» **Problem details**:
Tell how many lines below include the word "computer". Only the number should appear.

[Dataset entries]
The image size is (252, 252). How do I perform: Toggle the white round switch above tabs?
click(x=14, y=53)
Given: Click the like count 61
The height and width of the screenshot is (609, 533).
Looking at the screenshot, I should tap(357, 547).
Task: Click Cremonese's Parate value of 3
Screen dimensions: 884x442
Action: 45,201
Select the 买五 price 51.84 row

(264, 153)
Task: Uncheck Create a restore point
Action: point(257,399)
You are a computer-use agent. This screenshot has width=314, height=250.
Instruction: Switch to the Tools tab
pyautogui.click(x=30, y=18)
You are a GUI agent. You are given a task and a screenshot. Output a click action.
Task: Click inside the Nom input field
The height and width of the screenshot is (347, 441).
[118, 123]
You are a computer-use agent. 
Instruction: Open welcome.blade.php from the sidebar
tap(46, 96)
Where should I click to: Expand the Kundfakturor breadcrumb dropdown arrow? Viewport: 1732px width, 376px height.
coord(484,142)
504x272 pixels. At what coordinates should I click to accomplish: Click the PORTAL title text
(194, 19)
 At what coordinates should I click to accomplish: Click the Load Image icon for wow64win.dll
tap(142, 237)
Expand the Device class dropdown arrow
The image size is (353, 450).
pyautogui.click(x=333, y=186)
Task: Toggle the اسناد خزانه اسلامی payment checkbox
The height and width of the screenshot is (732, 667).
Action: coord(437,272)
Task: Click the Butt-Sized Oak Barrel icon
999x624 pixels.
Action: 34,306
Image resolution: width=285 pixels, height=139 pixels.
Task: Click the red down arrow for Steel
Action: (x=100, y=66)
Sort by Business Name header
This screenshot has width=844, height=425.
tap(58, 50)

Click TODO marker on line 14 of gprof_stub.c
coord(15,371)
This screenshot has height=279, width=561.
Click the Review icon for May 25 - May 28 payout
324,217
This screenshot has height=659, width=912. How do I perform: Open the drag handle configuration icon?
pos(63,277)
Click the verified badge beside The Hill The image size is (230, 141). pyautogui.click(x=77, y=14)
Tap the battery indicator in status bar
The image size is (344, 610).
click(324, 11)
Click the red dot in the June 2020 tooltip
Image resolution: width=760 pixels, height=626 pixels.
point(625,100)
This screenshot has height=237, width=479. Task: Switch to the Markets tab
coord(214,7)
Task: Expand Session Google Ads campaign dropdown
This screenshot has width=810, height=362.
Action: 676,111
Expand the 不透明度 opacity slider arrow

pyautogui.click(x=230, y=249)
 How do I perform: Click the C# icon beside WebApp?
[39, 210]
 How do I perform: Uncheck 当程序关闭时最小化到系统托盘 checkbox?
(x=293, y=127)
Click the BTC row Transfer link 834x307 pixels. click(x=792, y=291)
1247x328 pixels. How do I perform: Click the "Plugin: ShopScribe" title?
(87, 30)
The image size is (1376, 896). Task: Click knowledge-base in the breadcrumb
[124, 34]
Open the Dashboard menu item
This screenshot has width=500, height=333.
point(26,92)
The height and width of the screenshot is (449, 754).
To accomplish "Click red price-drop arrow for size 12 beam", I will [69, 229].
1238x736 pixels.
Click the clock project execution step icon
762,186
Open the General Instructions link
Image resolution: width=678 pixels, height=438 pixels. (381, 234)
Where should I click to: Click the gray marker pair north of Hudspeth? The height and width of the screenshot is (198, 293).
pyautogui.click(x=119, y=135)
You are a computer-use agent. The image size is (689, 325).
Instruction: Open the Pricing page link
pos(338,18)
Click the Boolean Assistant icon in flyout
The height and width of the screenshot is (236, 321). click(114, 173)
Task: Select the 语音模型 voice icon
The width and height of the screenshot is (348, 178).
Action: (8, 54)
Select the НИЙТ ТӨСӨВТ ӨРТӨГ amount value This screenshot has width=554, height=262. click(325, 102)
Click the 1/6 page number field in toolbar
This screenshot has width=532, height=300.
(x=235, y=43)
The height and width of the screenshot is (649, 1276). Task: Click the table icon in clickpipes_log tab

» **Written answer**:
3